En 1935, Abetz devient le collaborateur de Ribbentrop en tant
qu’expert pour les questions françaises. Politique oblige : il adhère
au parti en 1937 et devient même membre de la SS, (carte 253314). Déployant en
France ses activités culturelles de façon trop ostentatoire, il est expulsé
en 1939 et intègre le corps diplomatique. En juin 1940, Ribbentrop l’envoie
à Paris pour représenter le ministre des Affaires étrangères auprès des
autorités militaires et le 5 août, il est nommé ambassadeur du Reich auprès
du Militärbefehlshaber : une consécration pour ce jeune diplomate
francophile par inclinaison, ce qui ne plait pas au courant francophobe de
Berlin animé par Goebbels, qui interdira à la presse de citer le nom de l’ambassadeur…

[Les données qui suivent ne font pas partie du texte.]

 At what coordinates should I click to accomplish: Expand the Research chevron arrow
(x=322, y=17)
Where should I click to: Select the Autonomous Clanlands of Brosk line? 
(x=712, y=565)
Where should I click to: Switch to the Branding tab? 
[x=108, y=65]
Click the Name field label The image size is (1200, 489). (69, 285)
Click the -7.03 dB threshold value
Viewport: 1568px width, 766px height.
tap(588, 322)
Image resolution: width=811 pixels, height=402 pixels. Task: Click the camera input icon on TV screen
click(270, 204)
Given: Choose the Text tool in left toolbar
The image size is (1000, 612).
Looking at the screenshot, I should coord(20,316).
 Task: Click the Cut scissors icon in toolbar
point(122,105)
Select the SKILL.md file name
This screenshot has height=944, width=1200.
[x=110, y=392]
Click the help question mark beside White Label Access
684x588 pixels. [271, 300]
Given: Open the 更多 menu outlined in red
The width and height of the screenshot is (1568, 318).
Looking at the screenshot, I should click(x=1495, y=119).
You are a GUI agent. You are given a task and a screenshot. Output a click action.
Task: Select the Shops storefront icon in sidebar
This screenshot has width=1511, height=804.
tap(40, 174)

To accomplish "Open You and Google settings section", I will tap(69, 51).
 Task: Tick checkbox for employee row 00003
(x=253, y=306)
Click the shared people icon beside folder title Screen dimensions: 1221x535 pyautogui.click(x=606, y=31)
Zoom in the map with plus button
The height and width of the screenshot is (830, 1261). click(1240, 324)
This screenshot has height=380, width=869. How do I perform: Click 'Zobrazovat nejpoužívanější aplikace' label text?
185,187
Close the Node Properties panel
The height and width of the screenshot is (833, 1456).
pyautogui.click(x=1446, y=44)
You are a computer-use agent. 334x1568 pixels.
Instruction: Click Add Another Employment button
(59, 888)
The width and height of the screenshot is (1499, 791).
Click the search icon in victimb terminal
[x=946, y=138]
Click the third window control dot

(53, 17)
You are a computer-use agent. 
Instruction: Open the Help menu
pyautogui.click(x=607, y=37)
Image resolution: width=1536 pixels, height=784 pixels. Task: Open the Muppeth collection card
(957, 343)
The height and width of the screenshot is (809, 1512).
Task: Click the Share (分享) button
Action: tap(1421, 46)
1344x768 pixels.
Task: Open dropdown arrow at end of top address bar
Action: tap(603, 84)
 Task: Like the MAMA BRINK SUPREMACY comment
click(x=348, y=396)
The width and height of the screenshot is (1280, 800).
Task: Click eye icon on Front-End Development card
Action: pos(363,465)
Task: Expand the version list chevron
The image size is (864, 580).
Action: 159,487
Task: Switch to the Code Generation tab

consigne qui sera respecté durant toute la guerre…
Le 3 Août 1940, Abetz est reçu par Hitler qui conservera
toujours pour la France aversion et méfiance, mais hésite sur la politique à
tenir. La directive générale est la suivante : empêcher un redressement
durable de la France, en évitant que le vaincu ne retrouve son unité et sa
force. Ribbentrop résume ainsi à Keitel les directives d’Hitler :
" Le Führer a expressément ordonné par la
présente que l’ambassadeur Abetz soit seul responsable du traitement de
toutes les questions politiques en France occupée et non occupée. Dans la
mesure où sa tâche devra inclure des intérêts militaires, l’ambassadeur
Abetz n’agira qu’avec l’accord du Militärbefehlshaber en France.
En lisant cet ordre de mission, on se demande si Abetz
assiste le général Stülpnagel, ou si ce dernier est rattaché à l’ambassadeur !
Certes, Abetz appliquera la politique répressive de Berlin, mais simultanément
il protègera la culture française contre les francophobes de Berlin.
Bien sûr, il soutiendra toujours Laval, mais regrettera que
la politique de collaboration tentée par Darlan ait été rejetée ou
méprisée.
Durant son procès à Paris, il s’exprimera en ces termes
sur la collaboration :
" La collaboration ? Je suis Allemand. Et
si vous voulez tout savoir, eh bien, Hitler n’y a jamais cru. Il était
attentiste, mais le malheur, c’est que, lorsqu’il fallait prendre une
décision, c’était toujours pour la décision de force qu’il optait.
Je n’y puis rien ".
Dans un rapport de Juin 1941, il développe auprès de
Ribbentrop ses propositions pour la France :
" Un traité de paix sauvegardant dans l’ensemble
l’unité territoriale du pays, par la mise en place d’un gouvernement de
gauche qui empêcherait toute opposition contre l’Europe dirigée par le
Reich. Une entente économique franco-allemande qui entraînerait un bien être
matériel et moral pour les travailleurs français, malgré la satellisation de
leur pays ".
Condamné à 20 ans de prison par le Tribunal militaire, en
Juillet 1949, il est libéré en 1951 et meurt dans un accident de voiture,
ainsi que sa femme, en 1958.
Theodor Dannecker. Âgé de 27 ans en 1942, il appartient
à la Gestapo et aux SS avec le grade de Hauptsturmführer. Il est envoyé à
Paris par Müller (1940-Juin1942), pour seconder Boemelburg. C’est un
spécialiste des questions juives qui dirigera la section IV J sous la direction
bicéphale de Boemelburg à Paris et d’Eichmann à Berlin.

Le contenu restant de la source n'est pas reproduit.